A consensus ran through all these reports that while command and control regulation focusing on end of pipe controls was right to deal with the serious environmental problems of the 1970s, something more flexible and cost-effective was needed for the future. The proposals included a focus on the multi-media footprint of an entire plant, consideration of regional and ecosystem-wide approaches, incentives for innovative management and market-driven solutions, and sector-based strategies. They also included greater use of corporate environmental, health and safety management systems coupled with robust compliance auditing; greater incentives for innovative technology; product life cycle management; “alternative tracks” under which a facility would be given broad performance or protection goals with flexibility on how to get there; and the use of tax incentives, marketable pollution rights, and other financial mechanisms.

While some considered replacing our media-specific statutes with a single holistic environmental statute, there was broad recognition that even by the mid-‘90s the mood in Congress was sufficiently divisive that that was not possible, and any effort to do that could produce something much worse.

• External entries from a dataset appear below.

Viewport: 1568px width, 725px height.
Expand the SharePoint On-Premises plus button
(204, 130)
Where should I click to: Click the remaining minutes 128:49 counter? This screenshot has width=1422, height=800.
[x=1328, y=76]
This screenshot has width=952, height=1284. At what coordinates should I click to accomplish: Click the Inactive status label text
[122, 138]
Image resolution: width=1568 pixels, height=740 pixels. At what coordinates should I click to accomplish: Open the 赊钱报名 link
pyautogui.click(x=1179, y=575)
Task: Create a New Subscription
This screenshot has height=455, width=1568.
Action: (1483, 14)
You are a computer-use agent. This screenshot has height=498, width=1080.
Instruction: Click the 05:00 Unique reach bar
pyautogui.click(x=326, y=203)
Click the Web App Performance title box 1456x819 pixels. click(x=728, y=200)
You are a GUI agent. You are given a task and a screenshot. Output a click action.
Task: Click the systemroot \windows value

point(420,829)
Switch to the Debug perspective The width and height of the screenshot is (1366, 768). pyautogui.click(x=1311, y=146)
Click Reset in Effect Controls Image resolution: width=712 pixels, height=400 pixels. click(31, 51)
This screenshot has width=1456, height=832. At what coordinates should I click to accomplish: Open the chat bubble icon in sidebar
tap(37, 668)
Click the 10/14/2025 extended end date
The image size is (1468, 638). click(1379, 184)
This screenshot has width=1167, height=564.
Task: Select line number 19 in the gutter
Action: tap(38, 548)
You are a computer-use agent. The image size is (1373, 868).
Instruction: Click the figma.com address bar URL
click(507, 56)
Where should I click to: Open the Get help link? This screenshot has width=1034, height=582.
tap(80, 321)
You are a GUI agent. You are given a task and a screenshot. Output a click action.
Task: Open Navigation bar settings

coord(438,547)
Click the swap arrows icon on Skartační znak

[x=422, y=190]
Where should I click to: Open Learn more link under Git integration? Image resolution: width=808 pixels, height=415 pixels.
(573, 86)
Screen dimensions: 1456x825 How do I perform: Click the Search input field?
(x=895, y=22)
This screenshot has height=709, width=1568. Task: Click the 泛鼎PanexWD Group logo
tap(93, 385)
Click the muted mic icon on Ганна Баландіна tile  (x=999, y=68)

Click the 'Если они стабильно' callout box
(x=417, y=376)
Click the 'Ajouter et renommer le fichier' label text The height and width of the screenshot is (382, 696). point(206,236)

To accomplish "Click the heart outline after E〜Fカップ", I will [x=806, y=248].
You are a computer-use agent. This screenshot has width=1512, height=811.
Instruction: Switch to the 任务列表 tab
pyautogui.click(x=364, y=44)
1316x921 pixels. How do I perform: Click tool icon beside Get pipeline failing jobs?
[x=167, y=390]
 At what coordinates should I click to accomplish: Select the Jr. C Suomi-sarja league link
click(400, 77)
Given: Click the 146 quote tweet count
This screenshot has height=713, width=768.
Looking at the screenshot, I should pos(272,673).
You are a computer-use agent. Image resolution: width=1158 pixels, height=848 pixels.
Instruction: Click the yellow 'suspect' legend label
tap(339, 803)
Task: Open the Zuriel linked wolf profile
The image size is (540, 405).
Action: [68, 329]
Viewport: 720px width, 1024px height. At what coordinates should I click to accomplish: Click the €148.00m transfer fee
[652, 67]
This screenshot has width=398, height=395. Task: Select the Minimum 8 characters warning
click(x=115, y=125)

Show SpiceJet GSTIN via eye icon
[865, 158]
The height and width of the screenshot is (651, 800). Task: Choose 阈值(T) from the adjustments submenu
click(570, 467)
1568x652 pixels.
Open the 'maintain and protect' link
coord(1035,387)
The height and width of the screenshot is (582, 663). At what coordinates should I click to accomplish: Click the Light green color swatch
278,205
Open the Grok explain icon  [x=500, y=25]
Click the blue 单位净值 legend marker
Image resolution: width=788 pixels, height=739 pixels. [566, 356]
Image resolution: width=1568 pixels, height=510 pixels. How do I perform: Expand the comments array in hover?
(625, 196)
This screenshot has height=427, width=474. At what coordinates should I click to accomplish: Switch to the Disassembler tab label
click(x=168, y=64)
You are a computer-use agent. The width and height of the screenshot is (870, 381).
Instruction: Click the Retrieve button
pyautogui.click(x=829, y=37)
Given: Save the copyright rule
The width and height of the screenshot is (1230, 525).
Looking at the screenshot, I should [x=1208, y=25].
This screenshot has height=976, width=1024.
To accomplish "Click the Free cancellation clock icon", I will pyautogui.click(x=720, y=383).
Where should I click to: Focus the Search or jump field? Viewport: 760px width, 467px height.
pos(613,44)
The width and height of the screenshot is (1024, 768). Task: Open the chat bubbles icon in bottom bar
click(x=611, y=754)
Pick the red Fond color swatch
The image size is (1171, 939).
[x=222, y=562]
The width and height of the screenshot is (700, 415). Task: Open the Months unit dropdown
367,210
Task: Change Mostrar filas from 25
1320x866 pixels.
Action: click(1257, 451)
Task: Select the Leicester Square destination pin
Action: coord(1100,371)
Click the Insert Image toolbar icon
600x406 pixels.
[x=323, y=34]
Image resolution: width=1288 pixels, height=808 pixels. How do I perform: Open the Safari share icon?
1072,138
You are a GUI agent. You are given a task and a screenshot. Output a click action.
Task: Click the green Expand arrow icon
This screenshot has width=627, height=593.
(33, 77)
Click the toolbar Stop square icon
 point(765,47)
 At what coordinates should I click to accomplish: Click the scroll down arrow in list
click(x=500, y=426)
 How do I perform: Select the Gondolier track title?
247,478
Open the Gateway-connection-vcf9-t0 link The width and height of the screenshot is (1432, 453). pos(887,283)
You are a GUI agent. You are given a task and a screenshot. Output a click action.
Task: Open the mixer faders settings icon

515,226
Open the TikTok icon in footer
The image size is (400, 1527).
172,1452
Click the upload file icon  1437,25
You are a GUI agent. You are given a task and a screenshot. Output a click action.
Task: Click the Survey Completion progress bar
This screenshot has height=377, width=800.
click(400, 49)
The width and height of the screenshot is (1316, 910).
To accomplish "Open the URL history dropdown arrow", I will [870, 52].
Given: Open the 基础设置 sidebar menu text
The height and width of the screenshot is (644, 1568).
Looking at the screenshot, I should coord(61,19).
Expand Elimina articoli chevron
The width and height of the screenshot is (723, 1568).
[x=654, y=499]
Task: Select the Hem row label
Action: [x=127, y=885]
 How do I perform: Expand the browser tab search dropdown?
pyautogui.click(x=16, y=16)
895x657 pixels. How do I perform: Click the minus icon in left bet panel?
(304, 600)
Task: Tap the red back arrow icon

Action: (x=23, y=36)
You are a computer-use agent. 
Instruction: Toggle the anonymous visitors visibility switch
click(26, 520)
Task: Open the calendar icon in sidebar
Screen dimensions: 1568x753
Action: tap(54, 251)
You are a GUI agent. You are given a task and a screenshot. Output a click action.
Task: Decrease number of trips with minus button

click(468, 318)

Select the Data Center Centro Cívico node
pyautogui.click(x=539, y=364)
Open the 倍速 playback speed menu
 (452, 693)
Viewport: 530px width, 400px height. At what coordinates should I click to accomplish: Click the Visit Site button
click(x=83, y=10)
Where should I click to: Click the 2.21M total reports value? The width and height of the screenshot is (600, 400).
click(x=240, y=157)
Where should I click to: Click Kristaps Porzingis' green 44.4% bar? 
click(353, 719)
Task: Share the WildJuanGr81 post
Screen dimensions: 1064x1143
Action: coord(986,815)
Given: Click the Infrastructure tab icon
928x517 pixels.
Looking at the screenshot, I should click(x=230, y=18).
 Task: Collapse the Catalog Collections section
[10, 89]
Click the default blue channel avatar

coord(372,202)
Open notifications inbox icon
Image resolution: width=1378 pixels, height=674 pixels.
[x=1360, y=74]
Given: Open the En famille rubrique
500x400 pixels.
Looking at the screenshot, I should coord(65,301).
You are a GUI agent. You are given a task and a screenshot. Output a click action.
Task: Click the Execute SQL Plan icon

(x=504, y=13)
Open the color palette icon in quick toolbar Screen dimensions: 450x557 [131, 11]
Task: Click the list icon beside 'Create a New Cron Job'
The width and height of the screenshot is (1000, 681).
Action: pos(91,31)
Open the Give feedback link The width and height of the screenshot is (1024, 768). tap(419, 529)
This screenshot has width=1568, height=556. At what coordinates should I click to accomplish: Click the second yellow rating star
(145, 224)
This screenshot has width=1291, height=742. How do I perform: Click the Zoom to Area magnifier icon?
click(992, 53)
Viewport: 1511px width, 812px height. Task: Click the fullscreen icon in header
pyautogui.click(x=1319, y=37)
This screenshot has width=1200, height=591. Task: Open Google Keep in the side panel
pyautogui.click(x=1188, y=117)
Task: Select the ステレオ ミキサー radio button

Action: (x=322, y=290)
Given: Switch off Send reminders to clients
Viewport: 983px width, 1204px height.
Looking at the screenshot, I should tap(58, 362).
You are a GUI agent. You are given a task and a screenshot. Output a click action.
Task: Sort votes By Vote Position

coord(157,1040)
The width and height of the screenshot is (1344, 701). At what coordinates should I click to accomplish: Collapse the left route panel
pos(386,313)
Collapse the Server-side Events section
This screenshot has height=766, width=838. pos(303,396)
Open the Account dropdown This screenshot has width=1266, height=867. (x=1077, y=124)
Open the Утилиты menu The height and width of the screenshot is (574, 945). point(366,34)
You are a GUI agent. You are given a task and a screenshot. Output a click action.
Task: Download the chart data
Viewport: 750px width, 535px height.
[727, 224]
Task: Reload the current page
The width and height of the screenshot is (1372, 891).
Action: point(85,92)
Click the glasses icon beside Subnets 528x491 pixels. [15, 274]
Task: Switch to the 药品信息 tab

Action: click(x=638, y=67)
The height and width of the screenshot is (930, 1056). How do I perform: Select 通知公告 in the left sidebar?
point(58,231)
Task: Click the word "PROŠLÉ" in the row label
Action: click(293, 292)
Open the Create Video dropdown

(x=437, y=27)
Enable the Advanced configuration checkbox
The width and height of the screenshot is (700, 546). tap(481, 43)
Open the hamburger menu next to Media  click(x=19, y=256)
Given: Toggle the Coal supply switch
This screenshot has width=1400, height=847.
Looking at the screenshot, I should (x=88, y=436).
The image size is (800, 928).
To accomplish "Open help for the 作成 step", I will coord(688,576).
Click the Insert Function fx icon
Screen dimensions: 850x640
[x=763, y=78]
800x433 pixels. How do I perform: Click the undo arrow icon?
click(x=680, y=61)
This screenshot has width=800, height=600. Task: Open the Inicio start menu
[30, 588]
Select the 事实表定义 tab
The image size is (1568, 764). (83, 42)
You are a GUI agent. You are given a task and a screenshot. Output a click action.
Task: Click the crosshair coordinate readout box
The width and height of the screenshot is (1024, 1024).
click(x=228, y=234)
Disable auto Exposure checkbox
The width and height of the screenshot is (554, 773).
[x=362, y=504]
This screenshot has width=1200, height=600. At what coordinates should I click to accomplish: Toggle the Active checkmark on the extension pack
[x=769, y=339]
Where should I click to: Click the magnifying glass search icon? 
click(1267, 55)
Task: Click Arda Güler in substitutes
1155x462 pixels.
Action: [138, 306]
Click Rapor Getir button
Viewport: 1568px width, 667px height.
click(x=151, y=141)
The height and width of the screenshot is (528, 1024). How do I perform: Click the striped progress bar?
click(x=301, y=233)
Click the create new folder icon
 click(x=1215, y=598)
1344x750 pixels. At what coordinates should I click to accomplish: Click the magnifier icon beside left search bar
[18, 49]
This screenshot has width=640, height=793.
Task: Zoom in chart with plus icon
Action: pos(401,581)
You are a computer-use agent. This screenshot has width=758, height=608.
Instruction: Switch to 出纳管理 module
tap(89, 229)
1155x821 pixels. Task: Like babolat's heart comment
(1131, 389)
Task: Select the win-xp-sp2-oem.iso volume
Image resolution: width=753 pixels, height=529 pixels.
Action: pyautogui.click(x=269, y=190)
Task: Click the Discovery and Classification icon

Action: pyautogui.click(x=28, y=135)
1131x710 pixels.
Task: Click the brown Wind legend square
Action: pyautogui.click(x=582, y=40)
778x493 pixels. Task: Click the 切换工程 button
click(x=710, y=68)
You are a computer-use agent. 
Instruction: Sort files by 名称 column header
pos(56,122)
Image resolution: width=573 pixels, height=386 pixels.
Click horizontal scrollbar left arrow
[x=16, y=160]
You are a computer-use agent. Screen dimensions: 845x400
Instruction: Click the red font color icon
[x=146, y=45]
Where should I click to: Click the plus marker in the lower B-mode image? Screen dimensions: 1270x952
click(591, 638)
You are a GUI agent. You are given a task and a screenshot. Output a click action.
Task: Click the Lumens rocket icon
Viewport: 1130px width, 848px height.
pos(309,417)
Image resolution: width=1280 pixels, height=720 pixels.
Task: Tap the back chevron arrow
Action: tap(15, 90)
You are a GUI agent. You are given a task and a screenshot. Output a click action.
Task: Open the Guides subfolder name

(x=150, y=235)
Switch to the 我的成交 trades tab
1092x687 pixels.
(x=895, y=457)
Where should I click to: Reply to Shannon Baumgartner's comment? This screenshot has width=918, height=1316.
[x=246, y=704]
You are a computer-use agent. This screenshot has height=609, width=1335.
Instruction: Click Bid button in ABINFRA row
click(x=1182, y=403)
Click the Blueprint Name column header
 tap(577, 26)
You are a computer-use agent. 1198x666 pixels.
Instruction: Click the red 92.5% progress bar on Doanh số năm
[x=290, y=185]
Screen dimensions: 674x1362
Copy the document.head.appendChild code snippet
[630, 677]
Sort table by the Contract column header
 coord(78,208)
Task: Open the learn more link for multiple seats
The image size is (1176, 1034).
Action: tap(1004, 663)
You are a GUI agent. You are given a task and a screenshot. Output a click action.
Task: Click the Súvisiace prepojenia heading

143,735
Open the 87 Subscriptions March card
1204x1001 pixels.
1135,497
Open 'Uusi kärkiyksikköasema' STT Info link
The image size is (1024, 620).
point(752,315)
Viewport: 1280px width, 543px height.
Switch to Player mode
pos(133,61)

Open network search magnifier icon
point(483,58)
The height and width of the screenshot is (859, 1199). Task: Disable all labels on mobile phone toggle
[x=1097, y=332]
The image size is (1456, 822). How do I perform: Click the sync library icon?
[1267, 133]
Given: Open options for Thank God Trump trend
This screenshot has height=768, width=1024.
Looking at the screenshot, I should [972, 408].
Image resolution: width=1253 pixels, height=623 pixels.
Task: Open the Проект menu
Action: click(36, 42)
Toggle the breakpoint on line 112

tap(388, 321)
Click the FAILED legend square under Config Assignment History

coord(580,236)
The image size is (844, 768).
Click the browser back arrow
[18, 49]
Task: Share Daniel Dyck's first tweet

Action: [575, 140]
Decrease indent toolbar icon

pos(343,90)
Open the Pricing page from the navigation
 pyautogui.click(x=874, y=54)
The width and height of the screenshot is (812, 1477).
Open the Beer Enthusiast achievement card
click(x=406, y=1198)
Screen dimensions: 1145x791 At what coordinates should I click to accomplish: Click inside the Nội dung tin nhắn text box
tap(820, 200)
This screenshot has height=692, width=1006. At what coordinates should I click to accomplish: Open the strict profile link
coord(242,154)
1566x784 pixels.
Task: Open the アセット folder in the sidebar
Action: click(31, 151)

Robert Sussman proposed a more promising alternative, “An Integrating Statute” (Environmental Forum, March/April 1996) which would allow broad-gauge, multi-media strategies though integrated application of existing statutes.

What was the result of this extraordinary outpouring of creative thinking from the brightest, most experienced and diverse brainstormers available? No new legislation, some minor efforts to streamline regulations, a few more flexible policies at EPA, and little else. There is a lot in these reports that will provide helpful background for any effort that ACOEL or anyone else might launch to achieve the new legal framework that Dan envisions, but getting there will be a huge task. It will almost certainly require new legislation that can attract bipartisan support.

Just this past April, in recognition of EPA’s 50th anniversary, the American University Center for Environmental Policy and the EPA Alumni Association hosted a 2 day conference on “EPA and the Future of Environmental Protection”, featuring a wide range of highly qualified speakers, including four past EPA Administrators. Many of the same issues were discussed, but some fresh perspectives and ideas seemed to emerge. A report is due to be released within the next few weeks, and I will discuss its principal recommendations in a future blog post.